LABOUR: Áine Phillips

- LABOUR did not shy away from the traumas embedded within an Irish cultural context. Nor did it neglect the weight of oppression experienced by women historically. Those who trudged through the snow in London to experience LABOUR at ]performance s p a c e[ were not greeted with warmth. They were confronted with shivering, soaked, stained and soiled bodies. They encountered bodies engaged in restrained and regimented actions, as if endlessly caught in a repetitious grind.

Amidst the harshness of this grating atmosphere, however, there also emerged moments of lightness.

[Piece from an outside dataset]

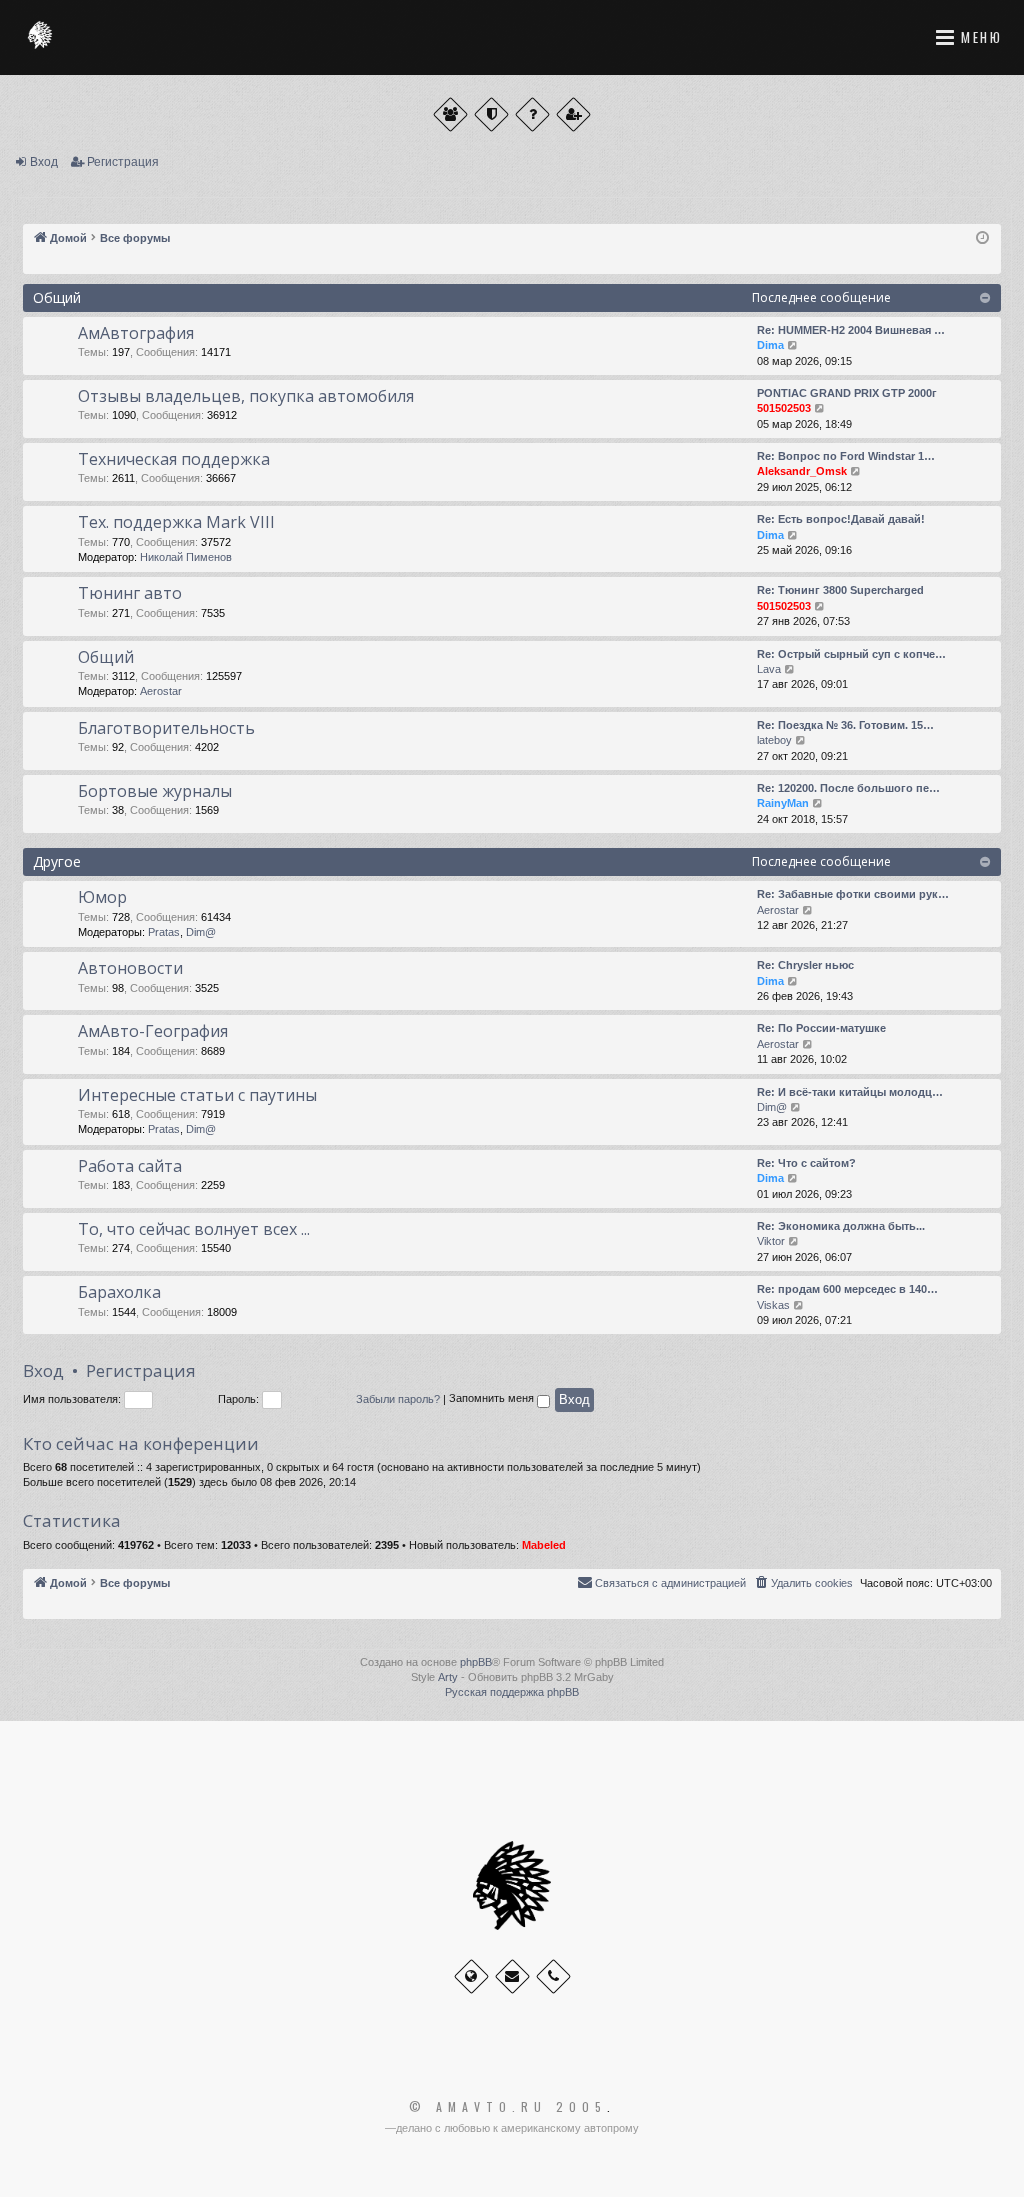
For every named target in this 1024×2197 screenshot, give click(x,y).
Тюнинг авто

The peaks and troughs in the communal energy during the eight-hour duration sparked occasions of loud connectivity, yet at other times, instances of collective silence. Within both the rising momentum of rhythmical rallying calls and the sharp falls into silent stillness, the potentials for developing communal strength and dialogue across the successive live exhibitions were ignited. It is through this capacity for activating multiple and new forms of expression and resistance, alongside the production of empowered discourses from and between live female bodies that LABOUR gains its performative power.

BS - I feel it is important for our audiences to acknowledge the origins and initial conceptualising of LABOUR. After reviewing the force of practices presented at Right Here, Right Now: Kilmainham Gaol, Dubli , I felt compelled to engage the practices, politics and emotions being emitted from this cultural setting. Through meeting Helena Walsh at various performance platforms - and again at ]performance s p a c e [ for an enactment of the installation by Alastair MacLennan (B E Y O N D N E C E S S I T Y) - I was directed towards Brutal Silences: Live Art and Irish Culture, (A Study Room guide commissioned by the Live Art Development Agency, co-authored by Ann Maria Healy and Helena Walsh) and experienced an instant affinity not only with the melancholic mood  represented through documented photographs and film, yet also with a sadness and frustration at the apparent and profound occupation of women’s bodies, time and space within many positions of an Irish historical context.